The female Turkey, as we mentioned earlier, when kept isolated from make Turkeys will produce fertilised eggs by herself but the chicks will not be as physically strong and are more likely to become ill and succumb to disease.
The answer to the question therefore rests with genetic diversity.
When sexual reproduction happens, 50% of the DNA of the father gets thrown away as does 50% of the DNA of the mother and the offspring gets the rest.
Except in cases of identical twins (or triplets etc.) they won’t get the same 50% each time which is why siblings of the same sex born to the same parents even 1 year apart don’t look exactly alike even though they share almost all the same genes.
In a cloned species however, they are genetic copies of each other.
Now what happens if we introduce a parasite into the environment of these clones?
Well if a parasite is successful at attacking and killing even one clone in that environment and the parasite spreads to other members of the species, how successful is it going to be?
Clearly a successful parasite that spreads in this environment can easily wipe out an entire species without ever having to change or to evolve to deal with different genetic signatures.
In sexually reproducing species however, this constant mixing and re-arranging of genetic signatures keeps the species a step ahead of parasites and makes it very difficult for any parasite to wipe out an entire species.
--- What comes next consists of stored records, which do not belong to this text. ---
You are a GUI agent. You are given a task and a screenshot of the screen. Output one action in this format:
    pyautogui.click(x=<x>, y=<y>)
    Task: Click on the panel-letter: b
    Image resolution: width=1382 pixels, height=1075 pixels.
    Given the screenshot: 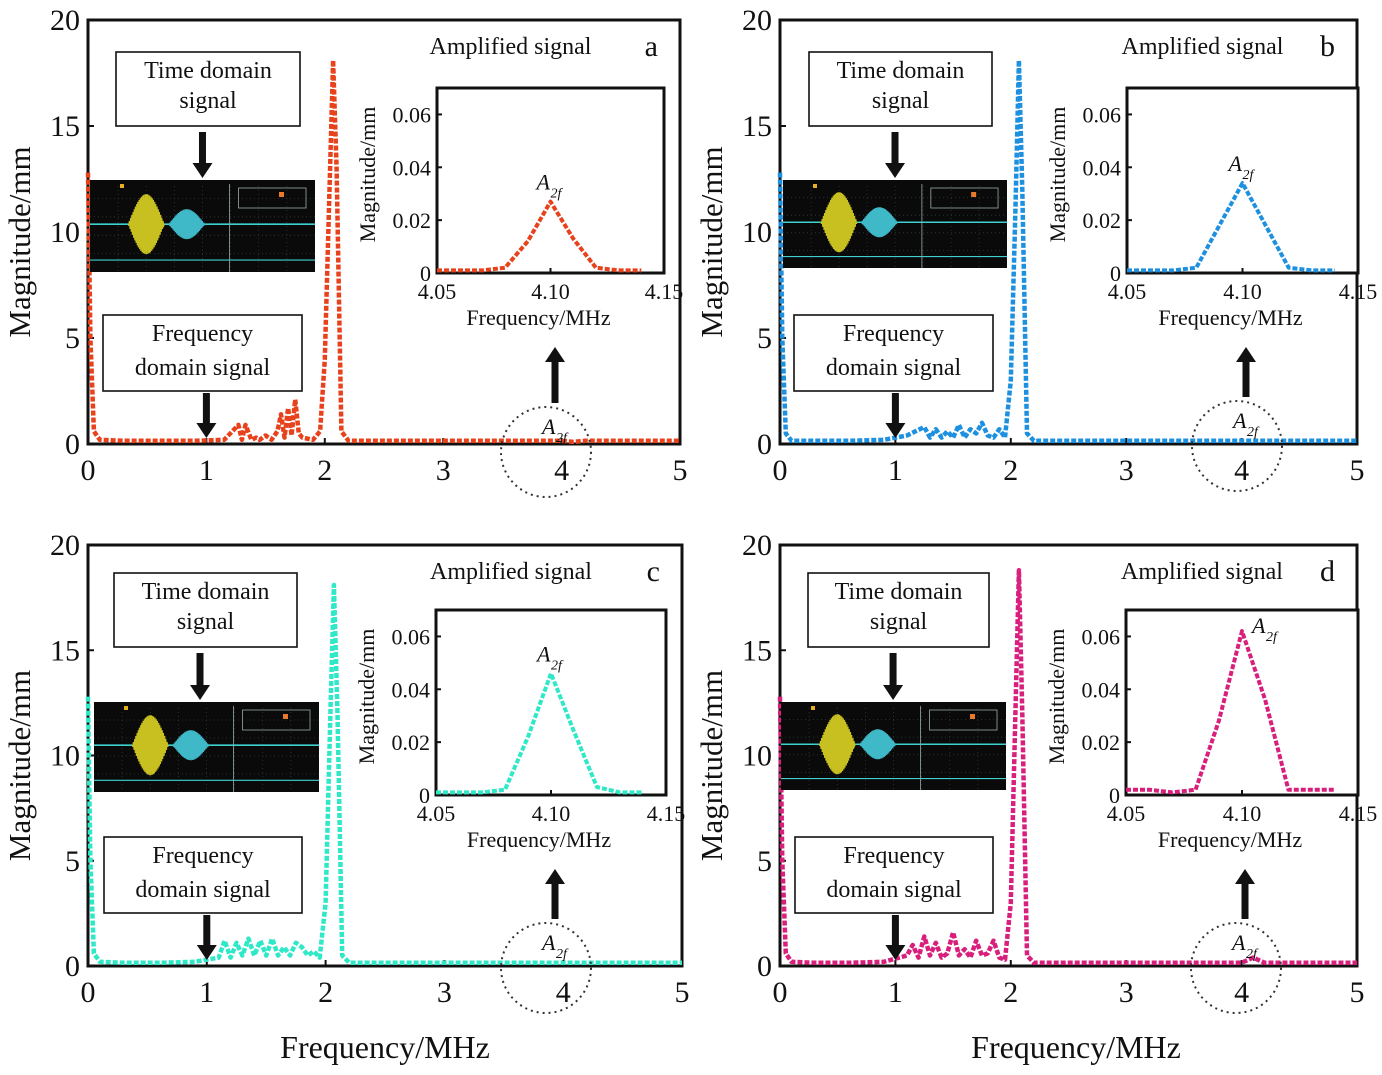 What is the action you would take?
    pyautogui.click(x=1328, y=46)
    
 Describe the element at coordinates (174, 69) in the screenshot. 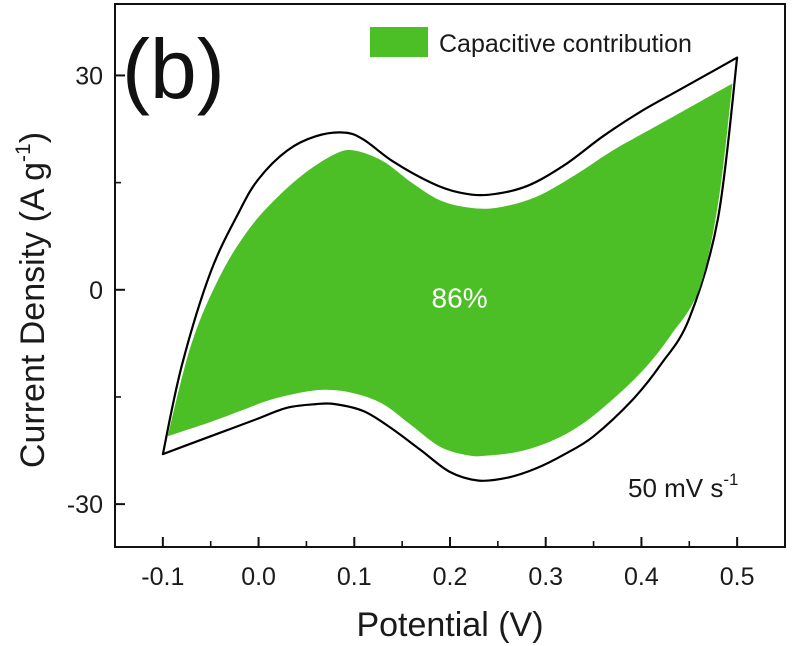

I see `panel-label: (b)` at that location.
It is this constant DNA reshuffling that gives new born babies genetic signatures that are potentially better at dealing with parasites that their parents have lived with their entire lives and an advantage over the parasites in this evolutionary and biological arms race.
Therefore, sex exists in nature for reasons of survival – not reproduction.
This is something that has been theorised for some time but has since been proven in lab conditions.
So applying pure form theory to the question of “why sex exists?” we can answer that question in to just 2 words – parasite defence. Or, if you prefer, just one word – biodiversity.
Gives you a new perspective when you a realise that the reason you are a woman or you are a man is due to the requirement for a parasite defence mechanism.
Both sexes existing in beautiful symbiosis. Both helping to ensure the survival of one another and the of human race.
Seems that, if you really enjoy sex, you have a lot to thank those pesky parasites for.